_What the exercise asks_
Copy each line of the listing below exactly as it appears, keeping every line in its original order.

_Entries shown_
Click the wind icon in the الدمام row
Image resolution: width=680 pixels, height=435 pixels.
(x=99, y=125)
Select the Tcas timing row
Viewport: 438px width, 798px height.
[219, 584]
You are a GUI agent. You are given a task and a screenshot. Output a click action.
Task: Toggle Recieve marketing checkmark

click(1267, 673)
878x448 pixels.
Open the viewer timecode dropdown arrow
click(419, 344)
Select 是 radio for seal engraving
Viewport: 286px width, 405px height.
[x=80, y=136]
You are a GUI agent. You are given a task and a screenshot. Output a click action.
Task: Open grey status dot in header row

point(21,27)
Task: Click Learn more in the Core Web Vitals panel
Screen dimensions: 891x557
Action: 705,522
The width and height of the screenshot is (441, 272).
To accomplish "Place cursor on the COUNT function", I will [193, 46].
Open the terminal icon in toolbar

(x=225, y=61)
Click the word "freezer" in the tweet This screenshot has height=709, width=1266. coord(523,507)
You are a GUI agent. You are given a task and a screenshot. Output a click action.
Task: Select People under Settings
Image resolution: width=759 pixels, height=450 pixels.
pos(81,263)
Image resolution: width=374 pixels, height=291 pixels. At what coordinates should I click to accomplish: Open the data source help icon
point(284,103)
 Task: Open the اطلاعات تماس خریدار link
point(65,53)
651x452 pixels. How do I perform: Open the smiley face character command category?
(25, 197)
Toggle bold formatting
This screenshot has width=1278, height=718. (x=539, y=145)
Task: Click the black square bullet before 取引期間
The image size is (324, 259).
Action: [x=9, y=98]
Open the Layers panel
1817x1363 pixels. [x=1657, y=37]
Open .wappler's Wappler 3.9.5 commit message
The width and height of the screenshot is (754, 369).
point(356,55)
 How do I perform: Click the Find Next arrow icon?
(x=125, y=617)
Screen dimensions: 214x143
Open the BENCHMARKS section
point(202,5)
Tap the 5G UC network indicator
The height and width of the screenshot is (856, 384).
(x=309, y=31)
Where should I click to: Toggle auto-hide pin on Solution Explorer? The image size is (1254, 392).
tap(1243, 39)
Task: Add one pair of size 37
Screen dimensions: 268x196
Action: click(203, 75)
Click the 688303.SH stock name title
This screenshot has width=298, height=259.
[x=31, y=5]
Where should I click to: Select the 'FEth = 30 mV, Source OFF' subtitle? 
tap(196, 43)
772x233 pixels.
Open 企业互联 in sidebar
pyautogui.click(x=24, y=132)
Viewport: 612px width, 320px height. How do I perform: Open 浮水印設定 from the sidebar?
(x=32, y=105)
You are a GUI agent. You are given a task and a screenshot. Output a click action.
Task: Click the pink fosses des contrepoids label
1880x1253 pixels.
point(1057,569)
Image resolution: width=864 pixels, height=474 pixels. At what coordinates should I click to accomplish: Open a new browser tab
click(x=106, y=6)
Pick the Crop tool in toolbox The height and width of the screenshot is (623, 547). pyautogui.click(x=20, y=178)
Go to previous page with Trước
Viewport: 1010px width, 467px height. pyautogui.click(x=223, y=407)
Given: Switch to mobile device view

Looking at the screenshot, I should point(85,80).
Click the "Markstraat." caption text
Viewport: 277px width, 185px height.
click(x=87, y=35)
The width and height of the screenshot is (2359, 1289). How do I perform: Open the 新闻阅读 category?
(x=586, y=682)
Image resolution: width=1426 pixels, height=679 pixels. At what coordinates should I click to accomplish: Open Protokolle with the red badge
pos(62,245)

_Written answer_
Click the wind icon in the الدمام row
Image resolution: width=680 pixels, height=435 pixels.
(x=99, y=125)
Select the Tcas timing row
Viewport: 438px width, 798px height.
[219, 584]
You are a GUI agent. You are given a task and a screenshot. Output a click action.
Task: Toggle Recieve marketing checkmark

click(1267, 673)
878x448 pixels.
Open the viewer timecode dropdown arrow
click(419, 344)
Select 是 radio for seal engraving
Viewport: 286px width, 405px height.
[x=80, y=136]
You are a GUI agent. You are given a task and a screenshot. Output a click action.
Task: Open grey status dot in header row

point(21,27)
Task: Click Learn more in the Core Web Vitals panel
Screen dimensions: 891x557
Action: 705,522
The width and height of the screenshot is (441, 272).
To accomplish "Place cursor on the COUNT function", I will [193, 46].
Open the terminal icon in toolbar

(x=225, y=61)
Click the word "freezer" in the tweet This screenshot has height=709, width=1266. coord(523,507)
You are a GUI agent. You are given a task and a screenshot. Output a click action.
Task: Select People under Settings
Image resolution: width=759 pixels, height=450 pixels.
pos(81,263)
Image resolution: width=374 pixels, height=291 pixels. At what coordinates should I click to accomplish: Open the data source help icon
point(284,103)
 Task: Open the اطلاعات تماس خریدار link
point(65,53)
651x452 pixels. How do I perform: Open the smiley face character command category?
(25, 197)
Toggle bold formatting
This screenshot has width=1278, height=718. (x=539, y=145)
Task: Click the black square bullet before 取引期間
The image size is (324, 259).
Action: [x=9, y=98]
Open the Layers panel
1817x1363 pixels. [x=1657, y=37]
Open .wappler's Wappler 3.9.5 commit message
The width and height of the screenshot is (754, 369).
point(356,55)
 How do I perform: Click the Find Next arrow icon?
(x=125, y=617)
Screen dimensions: 214x143
Open the BENCHMARKS section
point(202,5)
Tap the 5G UC network indicator
The height and width of the screenshot is (856, 384).
(x=309, y=31)
Where should I click to: Toggle auto-hide pin on Solution Explorer? The image size is (1254, 392).
tap(1243, 39)
Task: Add one pair of size 37
Screen dimensions: 268x196
Action: click(203, 75)
Click the 688303.SH stock name title
This screenshot has width=298, height=259.
[x=31, y=5]
Where should I click to: Select the 'FEth = 30 mV, Source OFF' subtitle? 
tap(196, 43)
772x233 pixels.
Open 企业互联 in sidebar
pyautogui.click(x=24, y=132)
Viewport: 612px width, 320px height. How do I perform: Open 浮水印設定 from the sidebar?
(x=32, y=105)
You are a GUI agent. You are given a task and a screenshot. Output a click action.
Task: Click the pink fosses des contrepoids label
1880x1253 pixels.
point(1057,569)
Image resolution: width=864 pixels, height=474 pixels. At what coordinates should I click to accomplish: Open a new browser tab
click(x=106, y=6)
Pick the Crop tool in toolbox The height and width of the screenshot is (623, 547). pyautogui.click(x=20, y=178)
Go to previous page with Trước
Viewport: 1010px width, 467px height. pyautogui.click(x=223, y=407)
Given: Switch to mobile device view

Looking at the screenshot, I should point(85,80).
Click the "Markstraat." caption text
Viewport: 277px width, 185px height.
click(x=87, y=35)
The width and height of the screenshot is (2359, 1289). How do I perform: Open the 新闻阅读 category?
(x=586, y=682)
Image resolution: width=1426 pixels, height=679 pixels. At what coordinates should I click to accomplish: Open Protokolle with the red badge
pos(62,245)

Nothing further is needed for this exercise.